The best place to start is by reading a support article we have here.

  • Focus on the top 10 deviations in an anomaly warning, and the one flagged as "initial deviation" is always essential. Of course, if you really want to dig in you can scroll through all impacted parameters with some focus on the parameter type of interest. A good idea is also to sort the deviations on "deviations from normal behavior".
  • The classification of an anomaly is currently decided on how many percent of the total number of parameters in a correlation group that are having deviations (root cause + impact). This can mean that a "high" anomaly alert not necessarily says something about immediate danger on your systems in the correlation group, as in some cases you can have a high number of parameters with deviations without this posing any threat to your systems.
  • For Azure resource groups, the classification can be higher than for other agents connected if you only have 1-2 resources in a resource group.

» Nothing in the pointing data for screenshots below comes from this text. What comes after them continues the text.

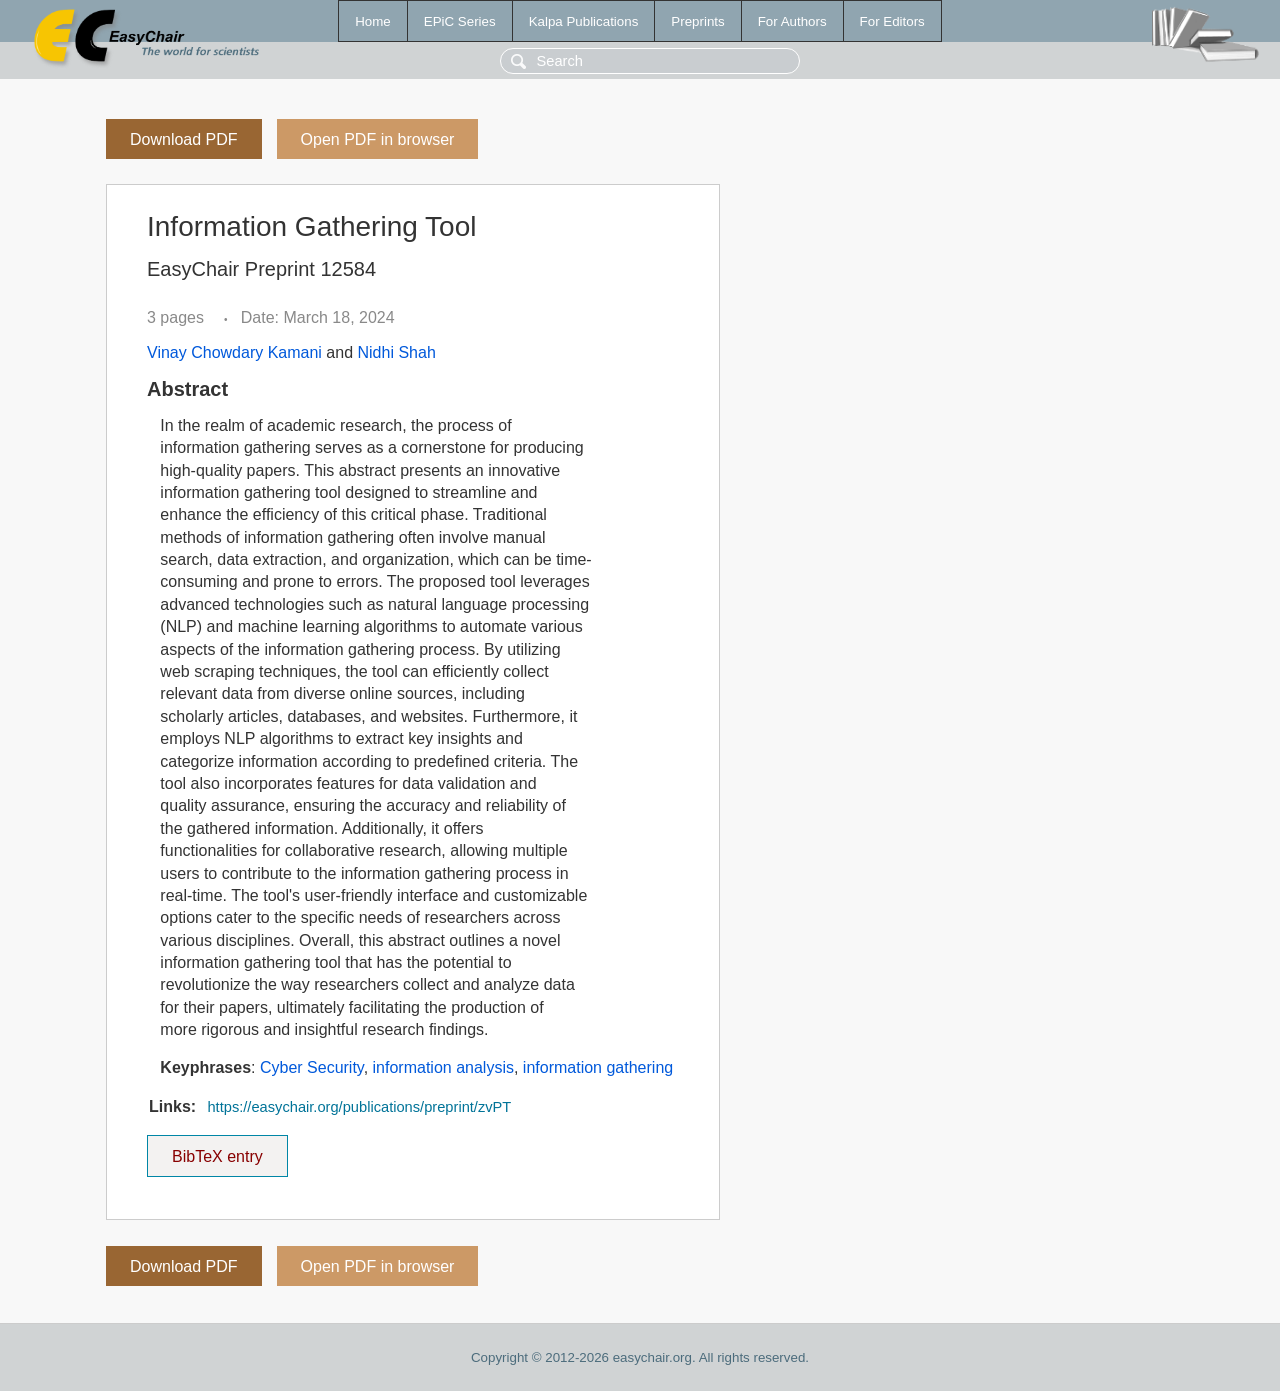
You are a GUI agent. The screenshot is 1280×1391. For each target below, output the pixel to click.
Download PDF (184, 139)
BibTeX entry (217, 1150)
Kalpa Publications (584, 21)
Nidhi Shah (397, 352)
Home (373, 21)
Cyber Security (312, 1067)
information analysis (443, 1067)
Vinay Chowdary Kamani (234, 352)
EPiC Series (460, 21)
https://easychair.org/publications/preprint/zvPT (359, 1107)
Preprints (697, 21)
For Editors (892, 21)
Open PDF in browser (378, 139)
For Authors (792, 21)
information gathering (598, 1067)
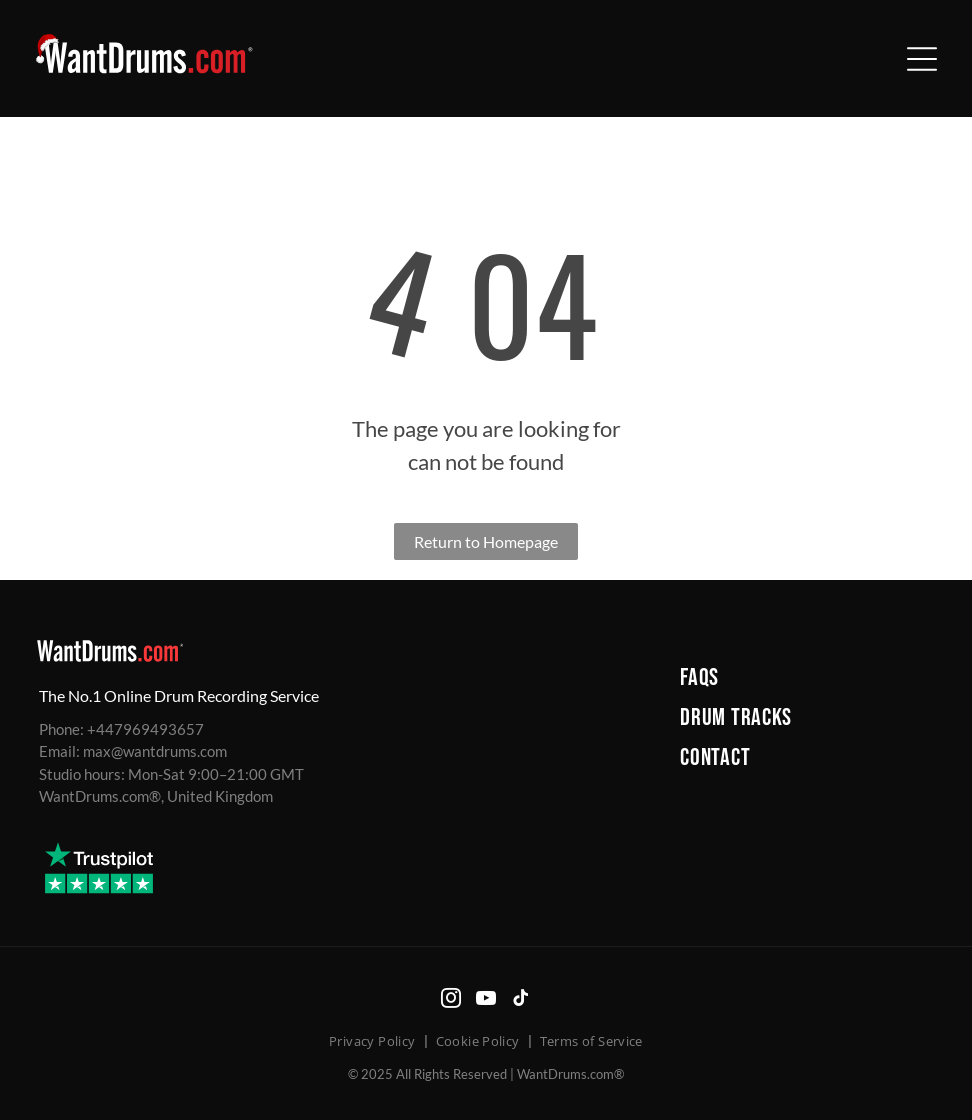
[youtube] (486, 1000)
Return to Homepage (486, 541)
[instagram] (451, 1000)
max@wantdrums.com (155, 751)
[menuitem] (806, 678)
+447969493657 (145, 729)
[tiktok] (521, 1000)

Azure resource groups are meant as a logical grouping of resources that depend on each other, for instance a webapp relying on an eventhub, some storage and a SQL database. Make sure you structure your resources in proper resource groups and don't just keep every resource in a different resource groups.
  • Having a system connected to AIMS with only a few parameters will more often trigger "high" and "critical" anomaly alerts.
  • A correlation group can consist of any given number of systems connected. You can have AIMS correlate parameters just internaly within a system, or put systems in so called "correlation groups" so AIMS can correlate a deviation across systems. For instance, an IIS relying on a database will be a natural correlation group as we would like to spot what kind of impacts an increase in requests to the IIS would have on the database.
  •  We recommend that you do not try to chart more than 5-10 parameters at a time from an anomaly warning as it will be hard to read the charts.
  • Keep in mind that if you dont resolve or ignore an anomaly warning, it will be auto-ignored after 6 days
  • Ignoring or resolving an anomaly warning has a direct impact on how AIMS will handle similar future anomalies:
    • Resolve - means that the anomaly was verified to have a negative impact, worsen performance, lead to downtime etc. AIMS will continue to alert on similar situations.
    • Ignore - means that it was a false positive. There were deviations but the deviations were ok or normal, and you do not want AIMS to continue to alert about similar situations. AIMS will then incorporate the deviation(s) in the normal behavior of the parameter(s).
  • An anomaly warning can grow to include more deviations. In this case, follow-up alerts can occur (make sure that you check the ID of the alert -> is it new or a follow-up).